=== What this task involves ===
Transcribe exactly each line of the entries, from the opening line to the line with "Task: Expand the Installing", with both of those lines included.

=== Given records ===

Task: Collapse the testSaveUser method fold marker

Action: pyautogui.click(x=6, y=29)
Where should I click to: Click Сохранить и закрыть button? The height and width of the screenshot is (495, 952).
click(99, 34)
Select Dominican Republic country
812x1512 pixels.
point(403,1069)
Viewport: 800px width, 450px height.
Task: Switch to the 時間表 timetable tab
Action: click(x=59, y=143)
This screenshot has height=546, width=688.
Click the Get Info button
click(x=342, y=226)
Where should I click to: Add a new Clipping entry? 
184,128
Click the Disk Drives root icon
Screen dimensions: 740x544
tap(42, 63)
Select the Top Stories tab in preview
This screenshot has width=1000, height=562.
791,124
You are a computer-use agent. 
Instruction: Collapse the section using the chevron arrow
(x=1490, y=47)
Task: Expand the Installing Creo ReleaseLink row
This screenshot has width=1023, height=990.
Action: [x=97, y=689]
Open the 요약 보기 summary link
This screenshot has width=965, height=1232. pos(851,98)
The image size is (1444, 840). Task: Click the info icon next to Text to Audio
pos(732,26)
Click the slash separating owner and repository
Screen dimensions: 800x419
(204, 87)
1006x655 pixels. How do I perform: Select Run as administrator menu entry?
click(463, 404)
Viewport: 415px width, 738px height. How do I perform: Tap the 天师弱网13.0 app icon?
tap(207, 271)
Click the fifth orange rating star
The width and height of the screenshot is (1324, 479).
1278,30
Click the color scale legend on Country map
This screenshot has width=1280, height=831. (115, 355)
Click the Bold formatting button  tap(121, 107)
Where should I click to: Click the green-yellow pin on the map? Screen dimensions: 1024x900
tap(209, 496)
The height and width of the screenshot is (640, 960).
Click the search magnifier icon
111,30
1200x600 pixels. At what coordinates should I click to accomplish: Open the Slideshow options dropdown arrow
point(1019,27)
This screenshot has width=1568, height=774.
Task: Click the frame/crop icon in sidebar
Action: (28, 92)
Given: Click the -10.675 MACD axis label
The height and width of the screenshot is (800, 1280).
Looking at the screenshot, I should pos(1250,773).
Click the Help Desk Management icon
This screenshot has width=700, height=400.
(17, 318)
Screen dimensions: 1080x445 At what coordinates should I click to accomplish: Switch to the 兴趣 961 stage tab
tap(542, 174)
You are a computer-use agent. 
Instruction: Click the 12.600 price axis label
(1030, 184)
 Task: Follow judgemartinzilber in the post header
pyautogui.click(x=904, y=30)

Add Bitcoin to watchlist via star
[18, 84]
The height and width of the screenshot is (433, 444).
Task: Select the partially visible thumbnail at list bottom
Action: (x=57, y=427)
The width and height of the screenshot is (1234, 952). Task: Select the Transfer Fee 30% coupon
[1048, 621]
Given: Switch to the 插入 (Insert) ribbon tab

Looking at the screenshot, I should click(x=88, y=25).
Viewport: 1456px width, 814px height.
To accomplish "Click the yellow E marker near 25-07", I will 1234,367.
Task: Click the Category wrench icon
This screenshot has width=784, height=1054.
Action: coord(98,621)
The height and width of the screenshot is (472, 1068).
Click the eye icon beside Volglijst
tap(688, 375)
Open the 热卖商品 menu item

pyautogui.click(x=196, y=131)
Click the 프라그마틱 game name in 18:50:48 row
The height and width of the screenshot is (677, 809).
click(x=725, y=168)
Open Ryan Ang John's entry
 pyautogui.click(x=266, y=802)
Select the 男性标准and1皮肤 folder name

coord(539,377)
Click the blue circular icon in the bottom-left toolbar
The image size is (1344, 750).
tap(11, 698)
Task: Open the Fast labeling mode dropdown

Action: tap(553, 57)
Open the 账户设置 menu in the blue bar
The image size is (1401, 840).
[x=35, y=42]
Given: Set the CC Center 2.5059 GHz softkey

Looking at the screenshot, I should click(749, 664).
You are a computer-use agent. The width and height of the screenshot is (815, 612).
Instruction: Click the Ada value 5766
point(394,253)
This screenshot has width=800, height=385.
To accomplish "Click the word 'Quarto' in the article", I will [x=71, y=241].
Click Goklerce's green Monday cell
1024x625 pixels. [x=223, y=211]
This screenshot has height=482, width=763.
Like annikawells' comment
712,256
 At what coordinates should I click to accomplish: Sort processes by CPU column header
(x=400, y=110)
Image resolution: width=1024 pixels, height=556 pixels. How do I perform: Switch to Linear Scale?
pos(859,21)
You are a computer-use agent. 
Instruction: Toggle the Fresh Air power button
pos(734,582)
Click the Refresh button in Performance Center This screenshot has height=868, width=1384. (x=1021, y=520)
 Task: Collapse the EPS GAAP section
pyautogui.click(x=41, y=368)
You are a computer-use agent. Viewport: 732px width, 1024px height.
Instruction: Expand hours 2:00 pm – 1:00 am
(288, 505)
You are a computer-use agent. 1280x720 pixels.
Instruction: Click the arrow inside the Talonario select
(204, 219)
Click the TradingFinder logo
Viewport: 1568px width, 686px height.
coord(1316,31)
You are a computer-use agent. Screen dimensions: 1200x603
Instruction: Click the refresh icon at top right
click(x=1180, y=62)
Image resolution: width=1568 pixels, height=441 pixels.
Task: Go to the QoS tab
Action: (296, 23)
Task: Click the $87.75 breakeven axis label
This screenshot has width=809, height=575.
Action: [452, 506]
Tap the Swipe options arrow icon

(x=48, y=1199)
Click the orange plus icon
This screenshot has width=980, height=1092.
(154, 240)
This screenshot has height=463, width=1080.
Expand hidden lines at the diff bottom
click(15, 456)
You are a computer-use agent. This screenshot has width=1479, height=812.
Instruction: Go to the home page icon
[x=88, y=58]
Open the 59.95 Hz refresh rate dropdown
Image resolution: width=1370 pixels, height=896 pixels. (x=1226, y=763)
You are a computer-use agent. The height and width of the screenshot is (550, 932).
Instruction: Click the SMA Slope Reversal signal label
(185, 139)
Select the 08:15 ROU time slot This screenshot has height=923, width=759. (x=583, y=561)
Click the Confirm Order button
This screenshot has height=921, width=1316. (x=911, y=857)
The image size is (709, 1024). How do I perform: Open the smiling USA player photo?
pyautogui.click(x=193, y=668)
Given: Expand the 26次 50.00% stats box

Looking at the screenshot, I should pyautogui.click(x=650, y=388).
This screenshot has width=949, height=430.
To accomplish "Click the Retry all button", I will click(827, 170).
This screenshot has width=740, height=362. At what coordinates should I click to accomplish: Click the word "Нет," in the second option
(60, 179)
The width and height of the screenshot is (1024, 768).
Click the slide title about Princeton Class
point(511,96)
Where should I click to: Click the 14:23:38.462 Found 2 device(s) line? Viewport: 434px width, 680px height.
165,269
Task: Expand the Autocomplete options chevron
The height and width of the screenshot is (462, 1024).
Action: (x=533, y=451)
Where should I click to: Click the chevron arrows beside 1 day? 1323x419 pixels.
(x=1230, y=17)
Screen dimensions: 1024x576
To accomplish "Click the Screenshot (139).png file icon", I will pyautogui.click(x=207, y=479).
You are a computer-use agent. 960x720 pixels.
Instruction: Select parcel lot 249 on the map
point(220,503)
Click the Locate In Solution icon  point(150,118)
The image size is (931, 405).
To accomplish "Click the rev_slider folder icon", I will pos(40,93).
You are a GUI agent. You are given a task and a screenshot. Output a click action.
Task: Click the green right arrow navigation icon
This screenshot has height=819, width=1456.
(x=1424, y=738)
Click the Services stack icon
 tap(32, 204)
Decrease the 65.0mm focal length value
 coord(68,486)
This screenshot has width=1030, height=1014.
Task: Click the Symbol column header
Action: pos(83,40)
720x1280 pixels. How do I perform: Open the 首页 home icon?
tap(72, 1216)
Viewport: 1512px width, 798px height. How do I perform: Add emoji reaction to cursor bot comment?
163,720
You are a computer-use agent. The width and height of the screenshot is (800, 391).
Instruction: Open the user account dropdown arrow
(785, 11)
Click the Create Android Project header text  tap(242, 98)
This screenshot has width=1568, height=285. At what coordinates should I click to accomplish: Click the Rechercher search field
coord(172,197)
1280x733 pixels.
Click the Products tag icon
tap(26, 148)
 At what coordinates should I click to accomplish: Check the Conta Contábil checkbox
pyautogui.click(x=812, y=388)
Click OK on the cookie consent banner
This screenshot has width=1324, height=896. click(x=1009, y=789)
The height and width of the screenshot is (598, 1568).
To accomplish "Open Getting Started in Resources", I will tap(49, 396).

=== Answer box ===
Task: Collapse the testSaveUser method fold marker

Action: pyautogui.click(x=6, y=29)
Where should I click to: Click Сохранить и закрыть button? The height and width of the screenshot is (495, 952).
click(99, 34)
Select Dominican Republic country
812x1512 pixels.
point(403,1069)
Viewport: 800px width, 450px height.
Task: Switch to the 時間表 timetable tab
Action: click(x=59, y=143)
This screenshot has height=546, width=688.
Click the Get Info button
click(x=342, y=226)
Where should I click to: Add a new Clipping entry? 
184,128
Click the Disk Drives root icon
Screen dimensions: 740x544
tap(42, 63)
Select the Top Stories tab in preview
This screenshot has width=1000, height=562.
791,124
You are a computer-use agent. 
Instruction: Collapse the section using the chevron arrow
(x=1490, y=47)
Task: Expand the Installing Creo ReleaseLink row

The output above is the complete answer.